**Aim of the exercise:** Pictures are to be omitted. Output only the lines from the one containing "Task: Select Horário" through the end of the data, word for word.

**Given records:**

Segment Open

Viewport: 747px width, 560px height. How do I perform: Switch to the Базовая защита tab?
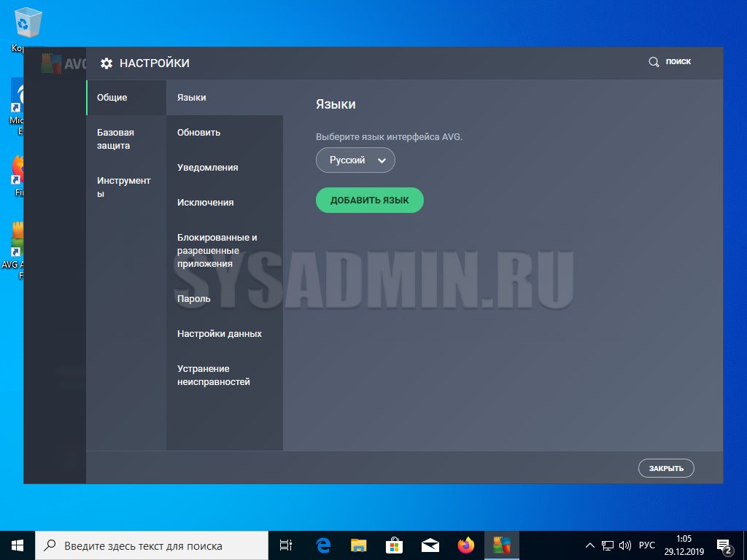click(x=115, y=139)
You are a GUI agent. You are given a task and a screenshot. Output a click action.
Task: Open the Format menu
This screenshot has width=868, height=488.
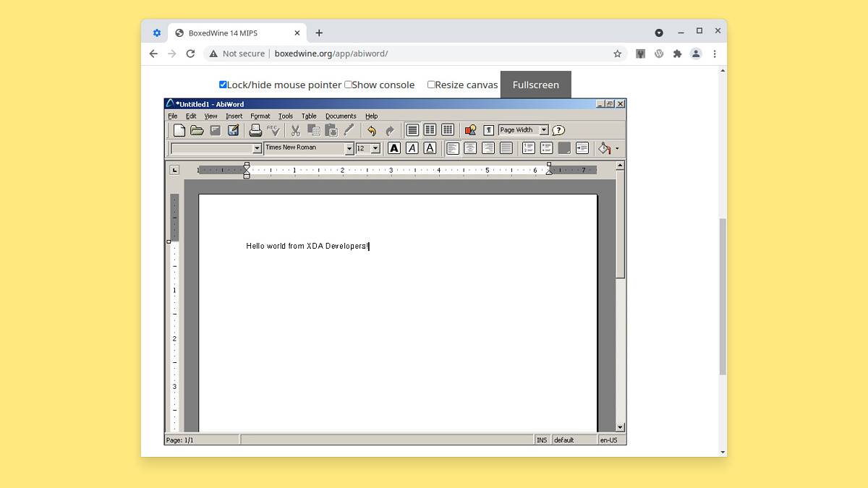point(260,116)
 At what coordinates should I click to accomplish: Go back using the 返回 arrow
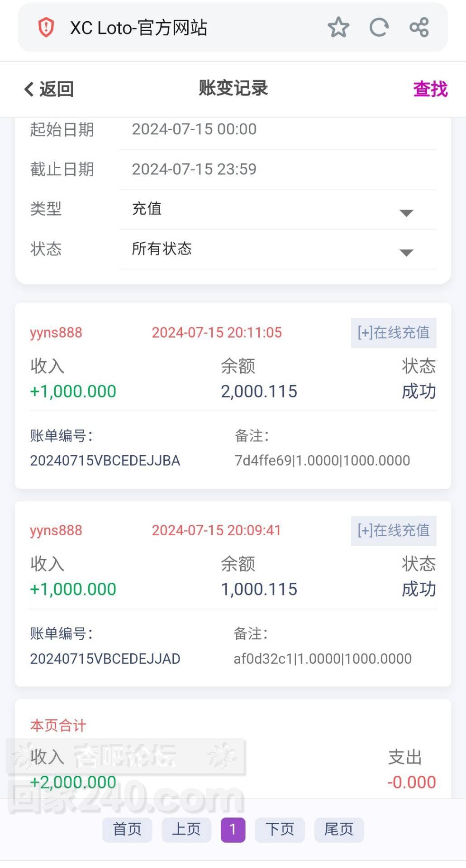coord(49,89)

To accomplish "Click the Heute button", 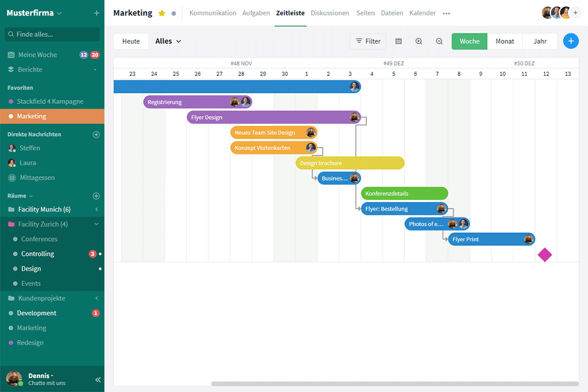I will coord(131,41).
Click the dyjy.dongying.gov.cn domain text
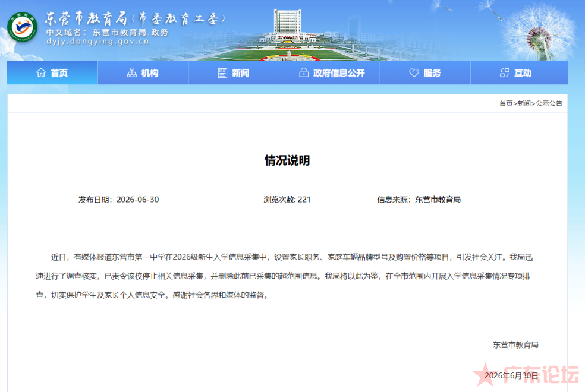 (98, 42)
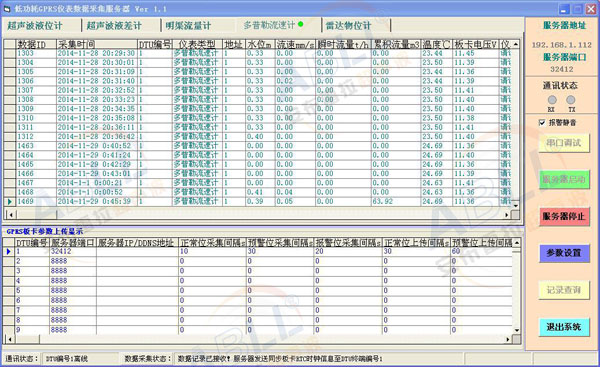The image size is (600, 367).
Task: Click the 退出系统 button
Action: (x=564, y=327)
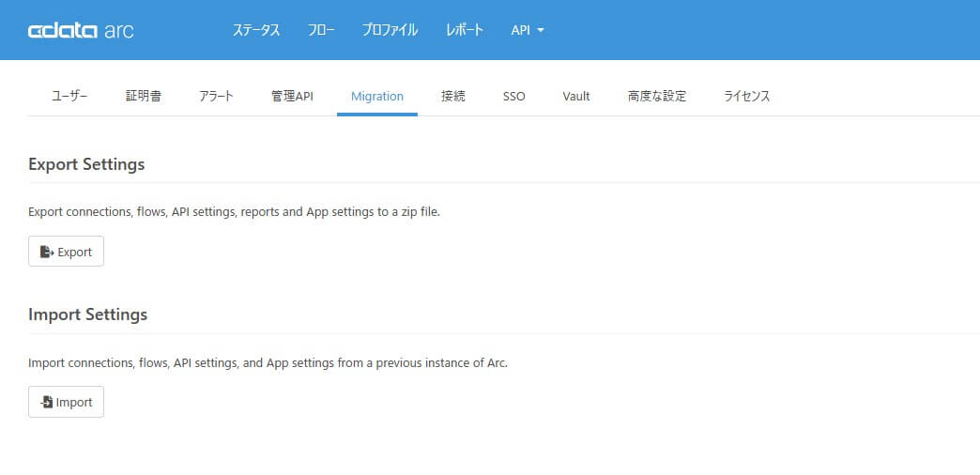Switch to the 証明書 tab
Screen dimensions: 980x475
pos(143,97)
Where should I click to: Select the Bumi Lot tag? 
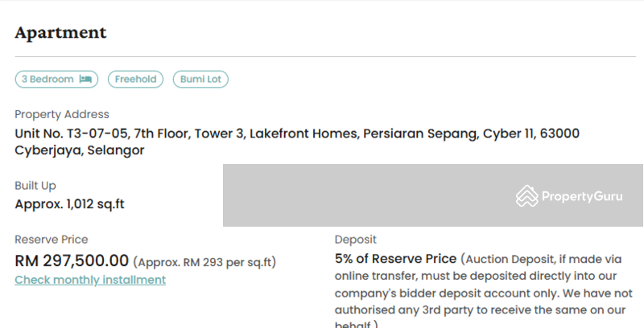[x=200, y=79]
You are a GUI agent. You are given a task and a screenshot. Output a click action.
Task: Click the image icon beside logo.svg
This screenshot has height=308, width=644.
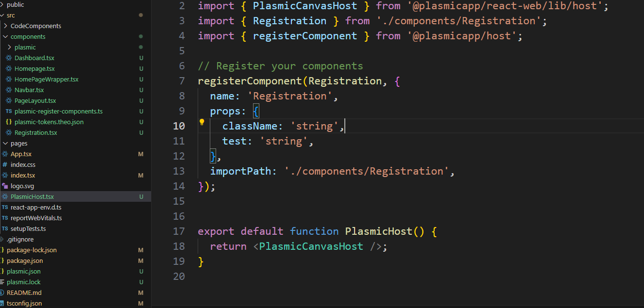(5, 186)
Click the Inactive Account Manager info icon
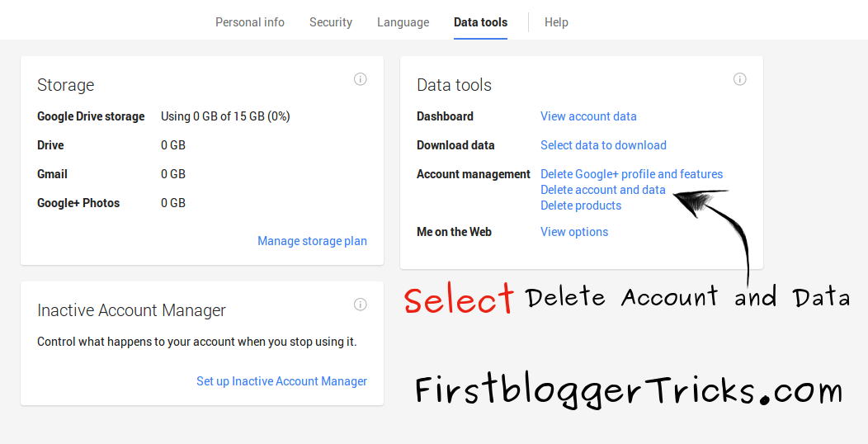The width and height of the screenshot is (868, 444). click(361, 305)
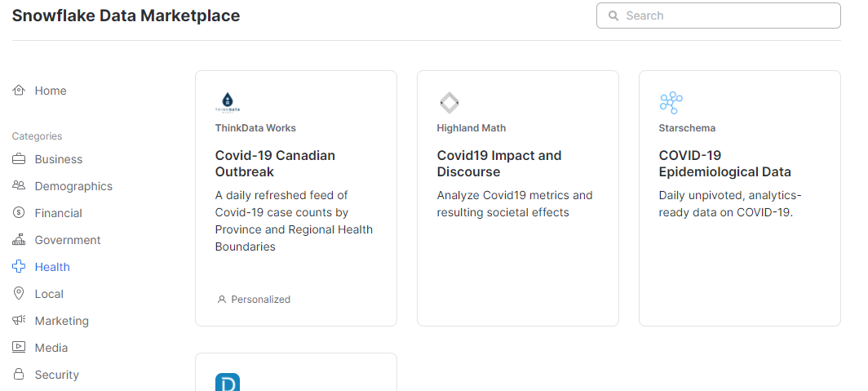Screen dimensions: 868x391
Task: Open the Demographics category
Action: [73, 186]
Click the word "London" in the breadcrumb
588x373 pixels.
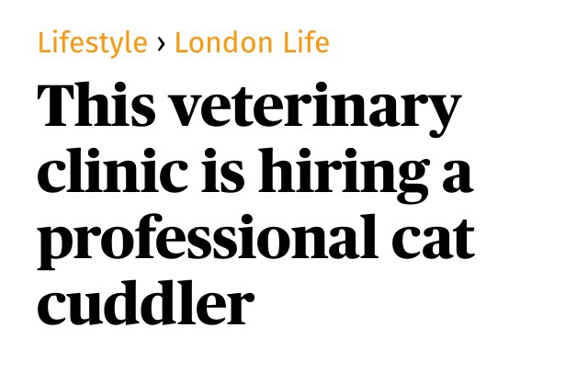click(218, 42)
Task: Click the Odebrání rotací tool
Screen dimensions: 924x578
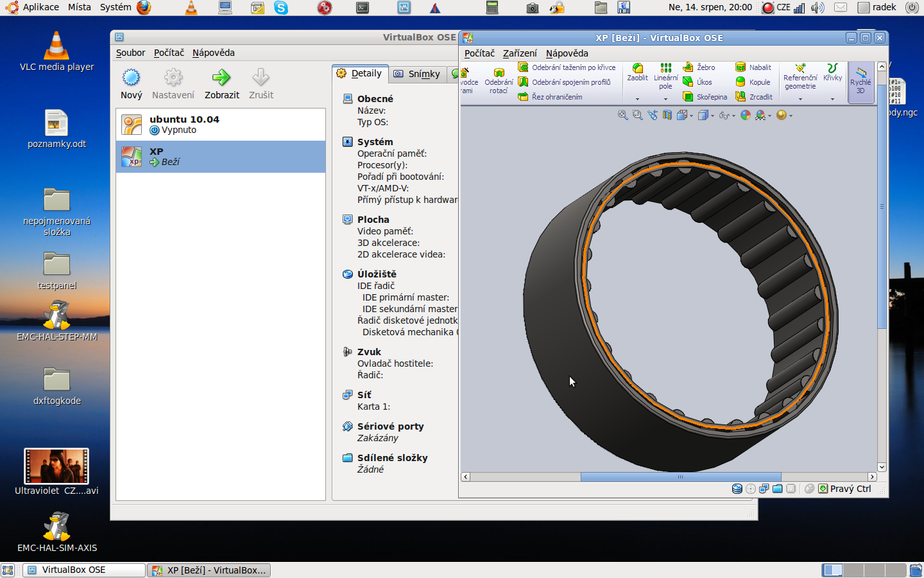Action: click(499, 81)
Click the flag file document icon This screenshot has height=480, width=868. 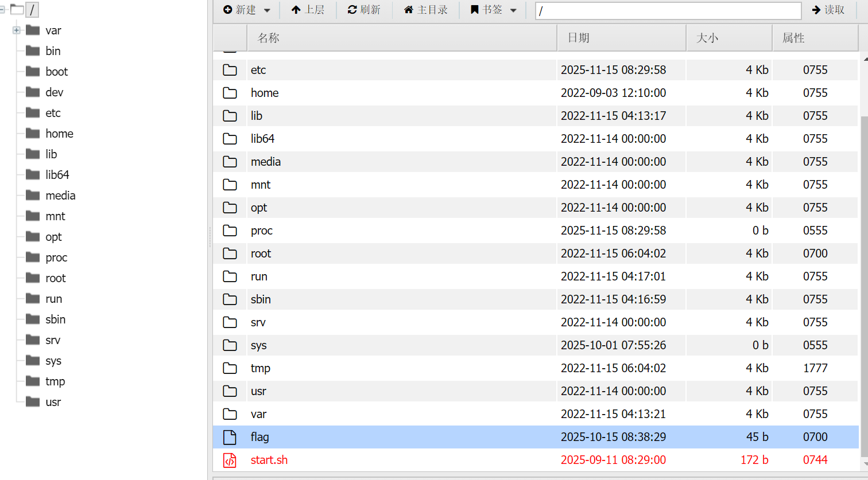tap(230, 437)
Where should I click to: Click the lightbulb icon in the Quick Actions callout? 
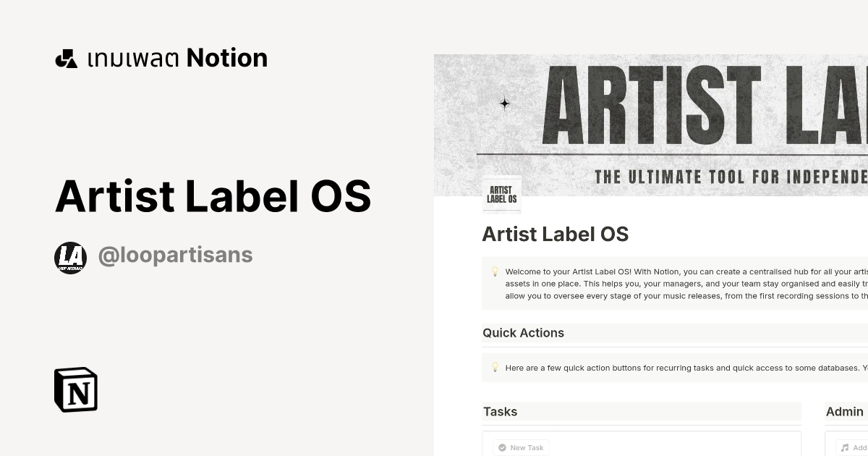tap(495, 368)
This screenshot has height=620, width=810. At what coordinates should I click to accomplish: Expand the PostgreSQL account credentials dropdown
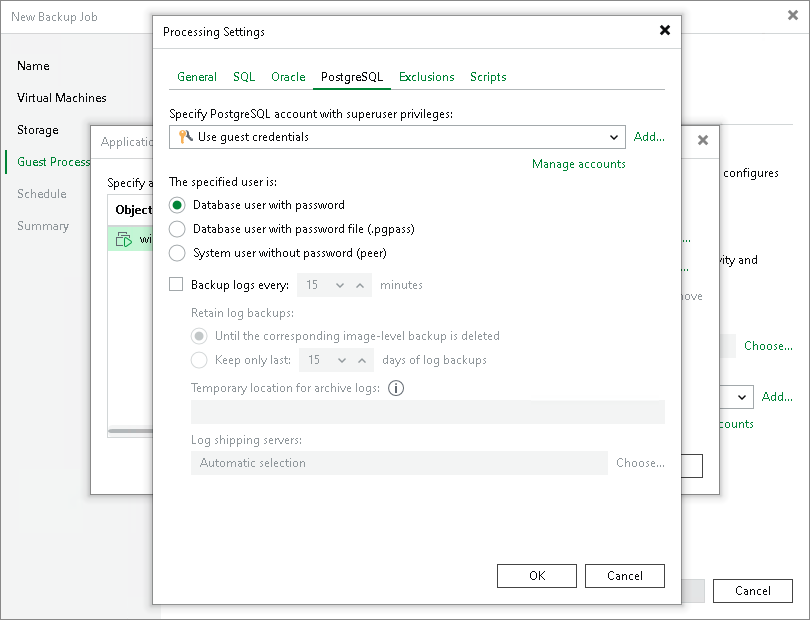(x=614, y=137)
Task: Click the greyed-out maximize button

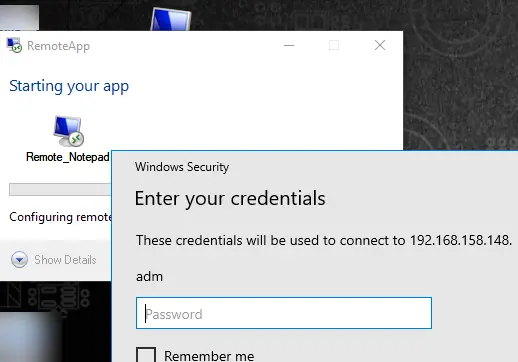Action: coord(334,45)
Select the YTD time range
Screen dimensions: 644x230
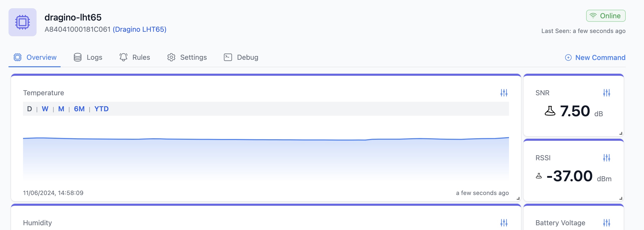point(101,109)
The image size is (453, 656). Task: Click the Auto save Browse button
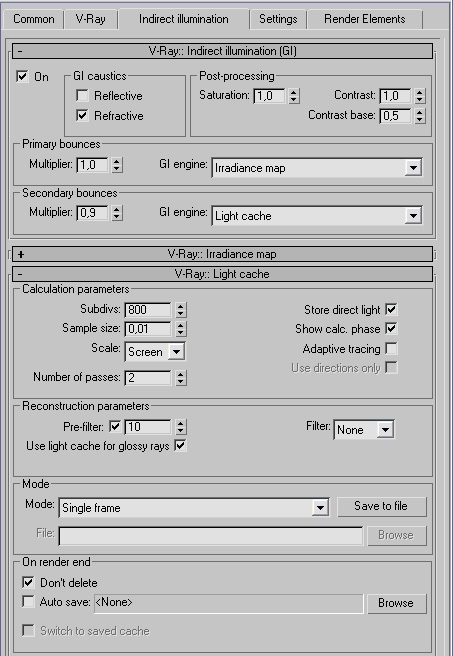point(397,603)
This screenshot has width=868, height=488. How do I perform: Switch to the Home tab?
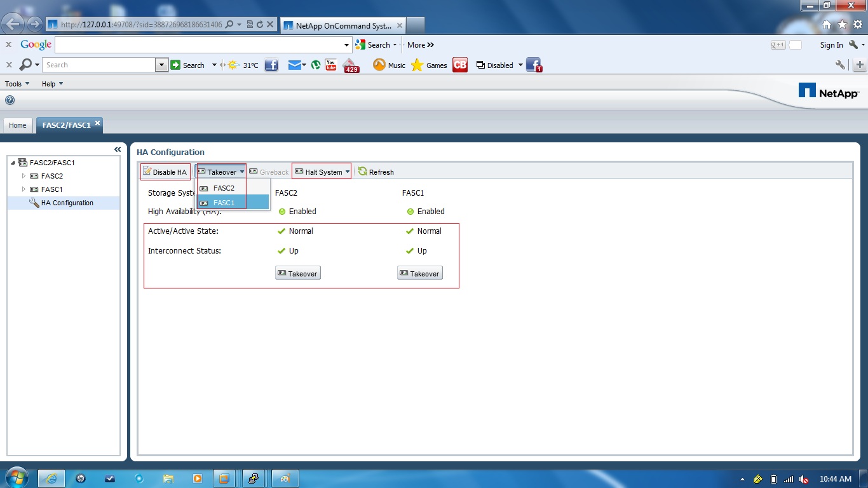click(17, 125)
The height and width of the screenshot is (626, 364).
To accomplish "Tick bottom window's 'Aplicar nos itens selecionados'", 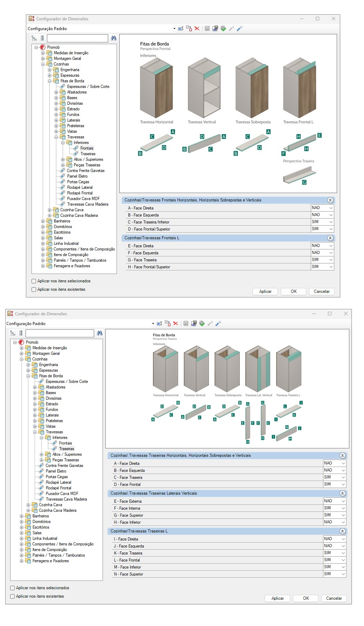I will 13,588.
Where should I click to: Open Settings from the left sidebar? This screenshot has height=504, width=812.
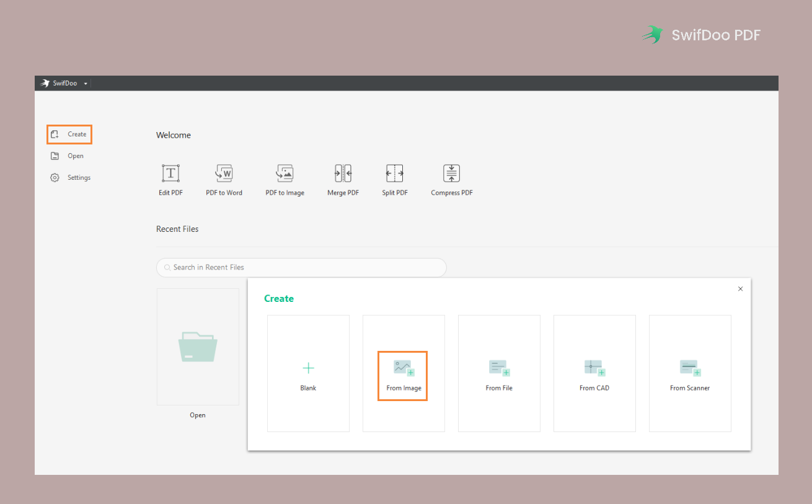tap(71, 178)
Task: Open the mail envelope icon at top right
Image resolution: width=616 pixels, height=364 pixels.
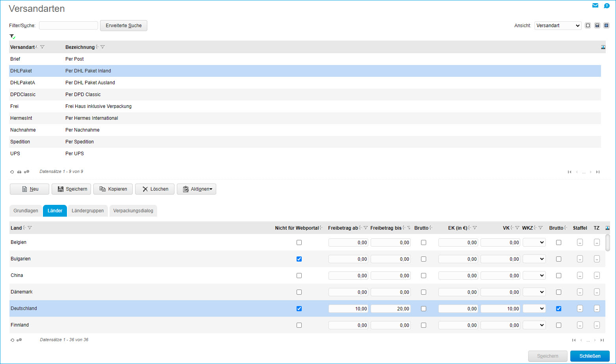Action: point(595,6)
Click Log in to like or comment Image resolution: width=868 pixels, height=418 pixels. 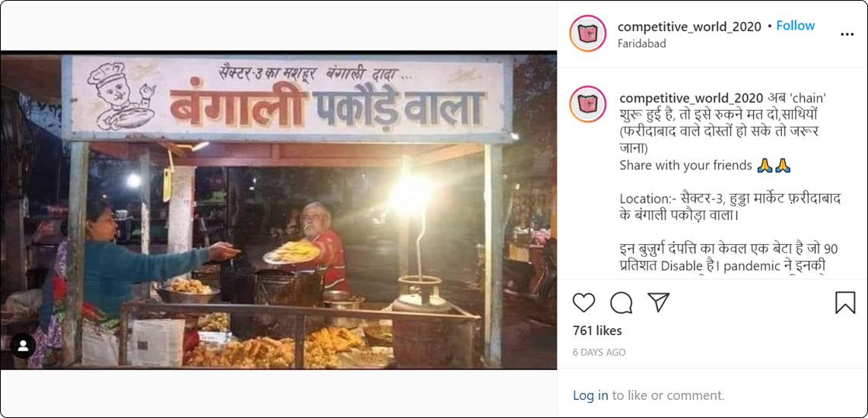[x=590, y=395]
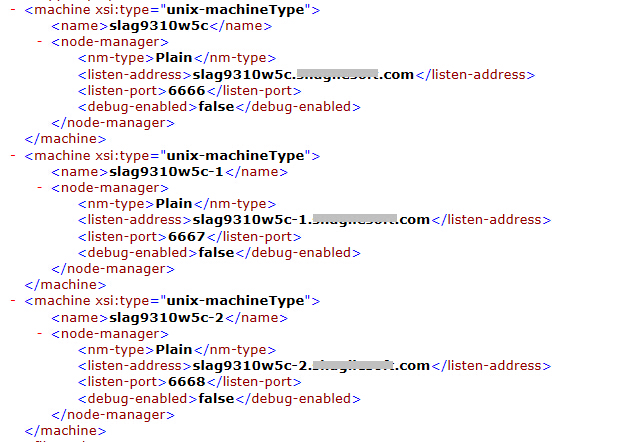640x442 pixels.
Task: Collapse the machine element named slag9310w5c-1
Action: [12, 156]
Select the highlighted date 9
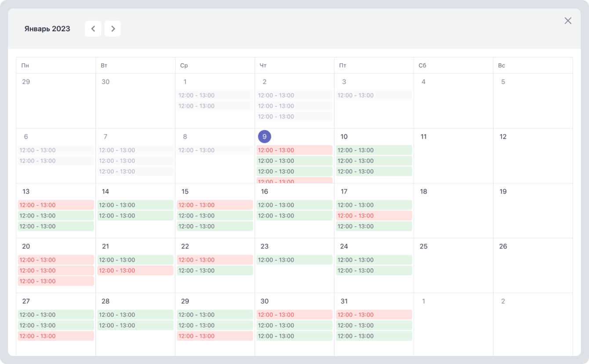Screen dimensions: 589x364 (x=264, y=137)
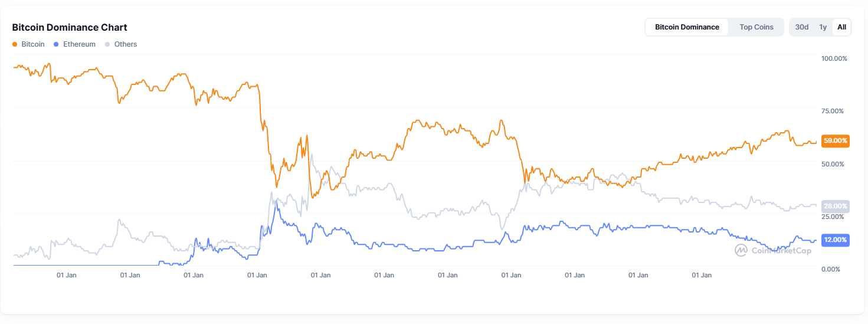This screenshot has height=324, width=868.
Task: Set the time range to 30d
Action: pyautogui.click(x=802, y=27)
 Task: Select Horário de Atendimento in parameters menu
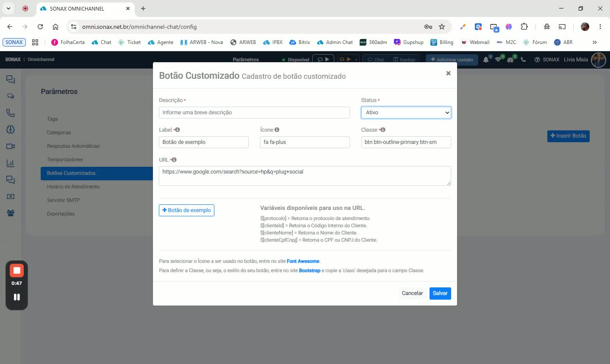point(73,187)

Segment Closed

**Problem solution:**
 Task: Select Horário de Atendimento in parameters menu
point(73,187)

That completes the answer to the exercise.